Q1 - Consider the following three statements. Do they change the value printed for A?

A = "spam"
B = A
B = "shrubbery"

No: A still prints as "spam". When B is assigned to the string "shrubbery", all that happens is 
that the variable B is reset to point to the new string object. A and B initially share 
(i.e., reference/point to) the same single string object "spam", but two names are never linked 
together in Python. Thus, setting B to a different object has no effect on A. The same would be 
true if the last statement here were B = B + 'shrubbery', by the way—the concatenation would make 
a new object for its result, which would then be assigned to B only. We can never overwrite a 
string (or number, or tuple) in place, because strings are immutable.

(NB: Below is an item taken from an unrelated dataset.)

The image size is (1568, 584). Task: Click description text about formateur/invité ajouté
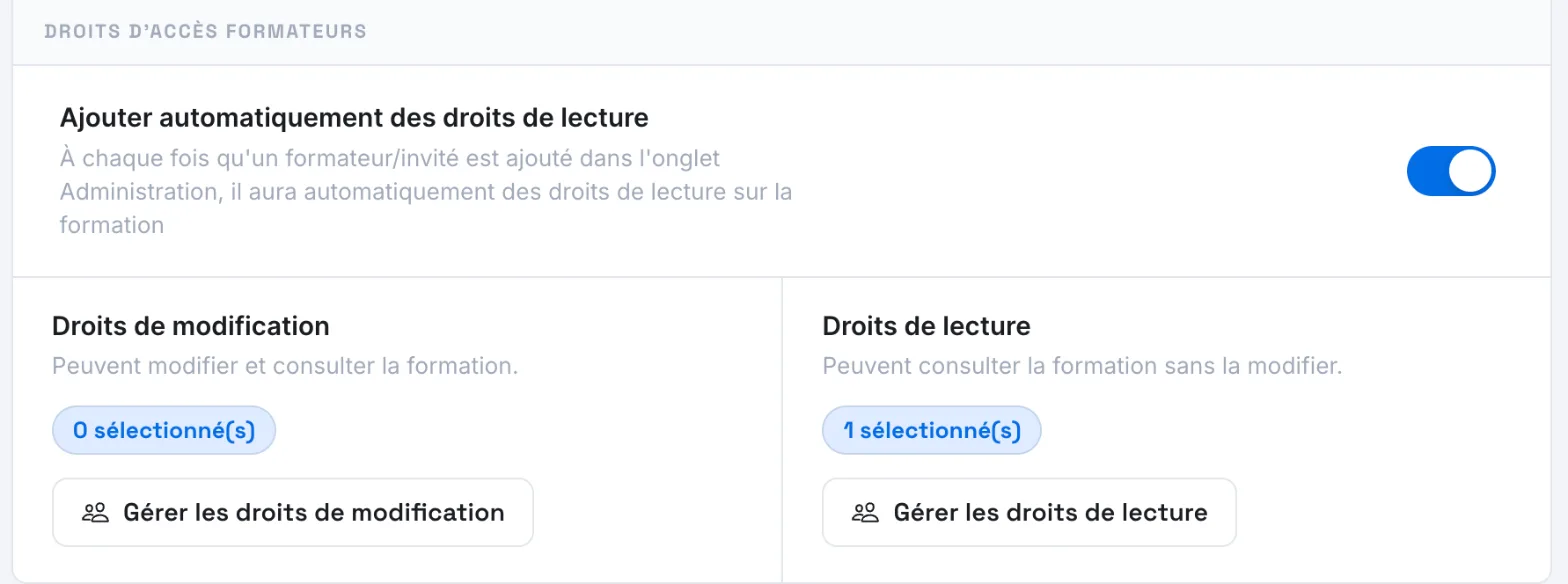pos(426,192)
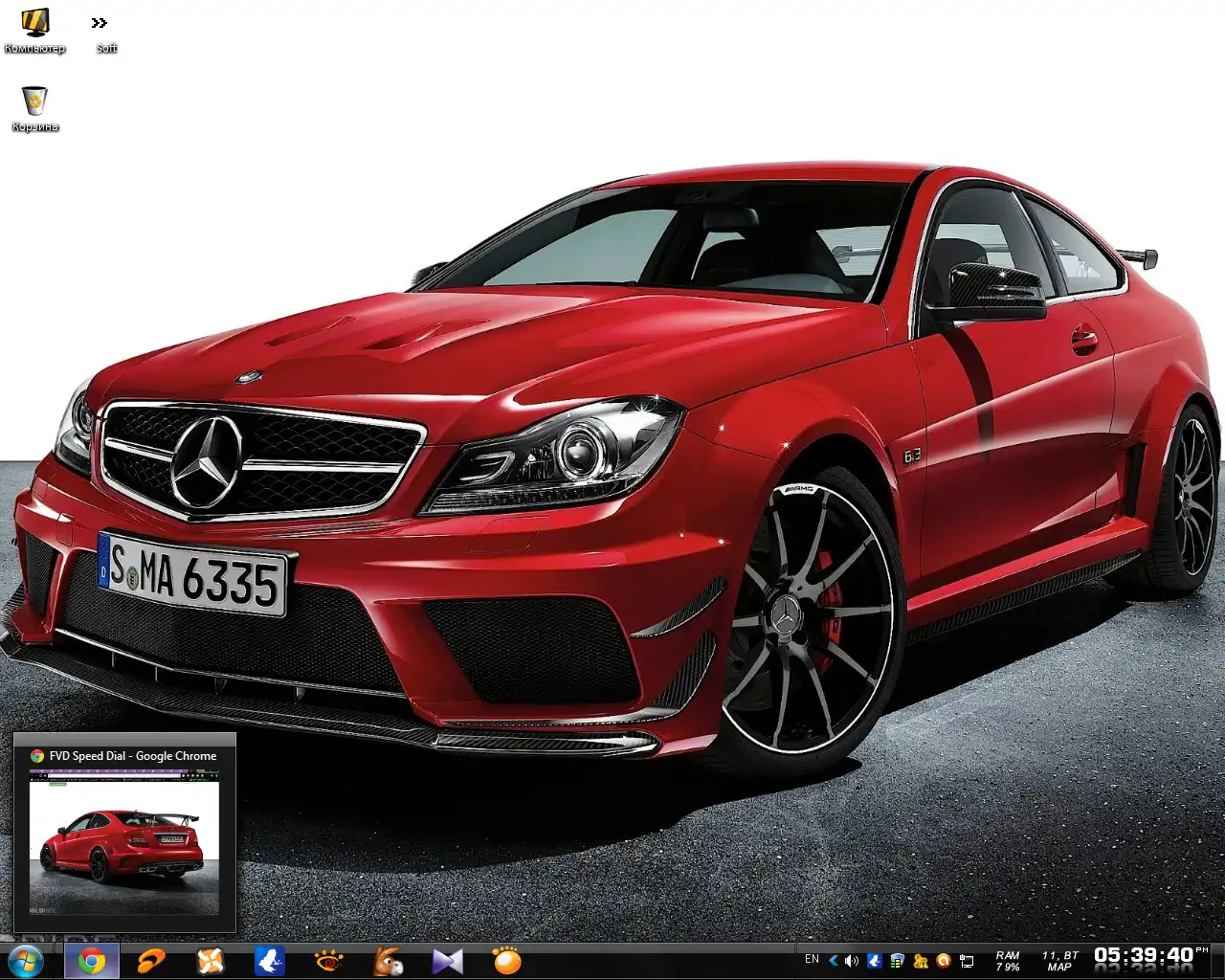
Task: Click the date display next to clock
Action: (x=1059, y=961)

Q2 - Consider these three statements. Do they change the printed value of A?

A = ["spam"]
B = A
B[0] = "shrubbery"

Yes: A now prints as ["shrubbery"]. Technically, we haven’t really changed either A or B; instead, 
we’ve changed part of the object they both reference (point to) by overwriting that object in 
place through the variable B. Because A references the same object as B, the update is reflected 
in A as well.

Q3 - How about these—is A changed now?

A = ["spam"]
B = A[:]
B[0] = "shrubbery"

No: A still prints as ["spam"]. The in-place assignment through B has no effect this time because 
the slice expression made a copy of the list object before it was assigned to B. After the second 
assignment statement, there are two different list objects that have the same value (in Python, 
we say they are ==, but not is). The third statement changes the value of the list object pointed 
to by B, but not that pointed to by A.